Apache (APA -0.03%) has made some big changes over the past few years to improve shareholder returns. It has rebalanced its portfolio by divesting noncore assets in order to focus on what it believes are its highest-value opportunities: Texas' Permian Basin and Oklahoma's Anadarko Basin. Let's take a closer look at where the company sees opportunity this year and in the years ahead.

Photo credit: Devon Energy

Where Apache will spend its money this year
Apache announced late last month that it will reduce its exploration and production budget to $8.5 billion this year, down from $10 billion last year. Once again, the bulk of its spending -- about 64% -- will be directed toward its operations in the Permian Basin and the Anadarko Basin, while the remainder will go toward projects in Egypt, the U.K. North Sea, and elsewhere.

Specifically, the single largest portion of Apache's exploration and production budget -- about 31% -- will be directed toward the Permian Basin, while the next largest portion -- 20% -- will be spent in the Anadarko Basin. The remaining 13% of its North American budget will be divided up fairly evenly between Canada (7%) and Gulf Coast Onshore (6%), while international E&P spending will be focused primarily in Egypt (11%), the North Sea (11%), Australia (9%), and the Gulf of Mexico (6%).

Apache also plans to spend an additional $1.4 billion not included in its E&P budget to develop the Chevron-operated (NYSE: CVX) Wheatstone LNG project in Australia. It will also spend money on the Kitimat LNG project, though plans to reduce its 50% stake in the project because it says it can't afford the $1 billion it initially planned to spend on the project this year.

Key drivers of Apache's future growth
In my view, investors should welcome Apache's capital allocation plans for 2014 since they are a perfect reflection of the company's new strategy, which seeks to deliver stronger growth from its U.S. onshore assets in the Permian and Anadarko Basins, while using its international assets primarily for cash flow generation.

Last year, Apache's Apache's Permian and Anadarko assets fueled a 34% year-over-year increase in Apache's onshore North American liquids production, which drove 15% year-over-year growth in operating cash flow. This year, Apache is guiding for 15%-18% growth in North American onshore liquids growth.

Given the highly competitive rates of return Apache is seeing from the Permian and Anadarko basin, currently in excess of 30% after tax, this should drive stronger cash flow growth in the years ahead. Major efficiency gains through greater use of multi-well-pad drilling, which helped the company slash completion costs by more than 25% last year, should also boost returns and cash flow.

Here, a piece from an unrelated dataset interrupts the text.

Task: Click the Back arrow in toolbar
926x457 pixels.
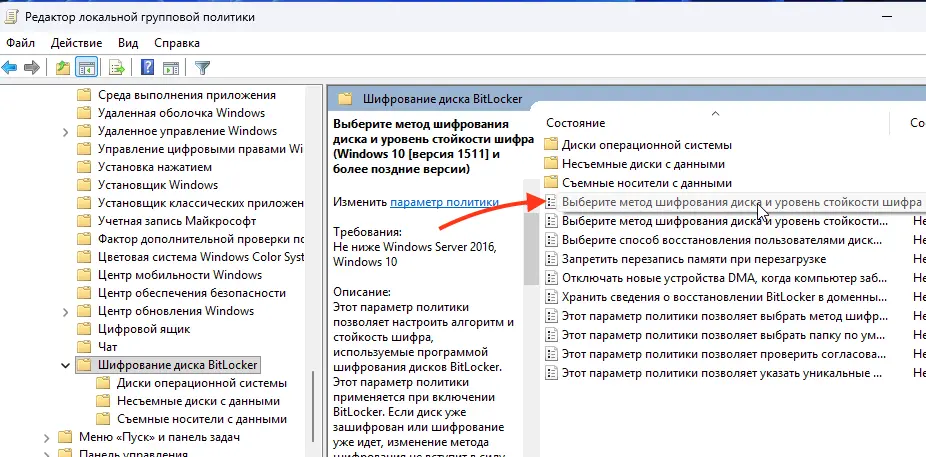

Cash flow generation from abroad
While its Permian and Anadarko assets will remain the centerpiece of its growth strategy in the years ahead, Apache's foreign assets will be used mainly for cash flow generation to fund domestic drilling, dividend payments, and share buybacks. The company's assets in Egypt and the North Sea generate free cash flows in excess of $1 billion annually thanks to a large production base and Brent-linked pricing.

Apache's two LNG projects -- Wheatstone and Kitimat -- will also be significant contributors to cash flow when they come online. Because their production will remain constant for an extremely long period of time and is linked to oil prices through long-term contracts, they should be a reliable source of cash flow generation for a long, long time.

For instance, 85% of Wheatstone's capacity has already been contracted out through 20-year contracts at Brent-linked pricing. Assuming $100 per barrel Brent oil prices, the project is expected to generate $1 billion in annual free cash flow for decades to come, while requiring very little capital investment after it comes online in 2016.

Why Apache may be a long-term buy
Though Apache's $8 billion of asset sales over the past year will weigh on its near-term production and profits, likely limiting major share price gains this year, I think the company's long-term outlook is highly promising and may not be fully appreciated by the market, which values its shares at just over 11x forward earnings -- a meaningful discount to its peer group.

Given the company's massive and highly economic inventory of drilling locations in the Permian and Anadarko basins and its consistent track record of execution, I think it should command a higher multiple in line with other major Permian and Anadarko basin-focused operators.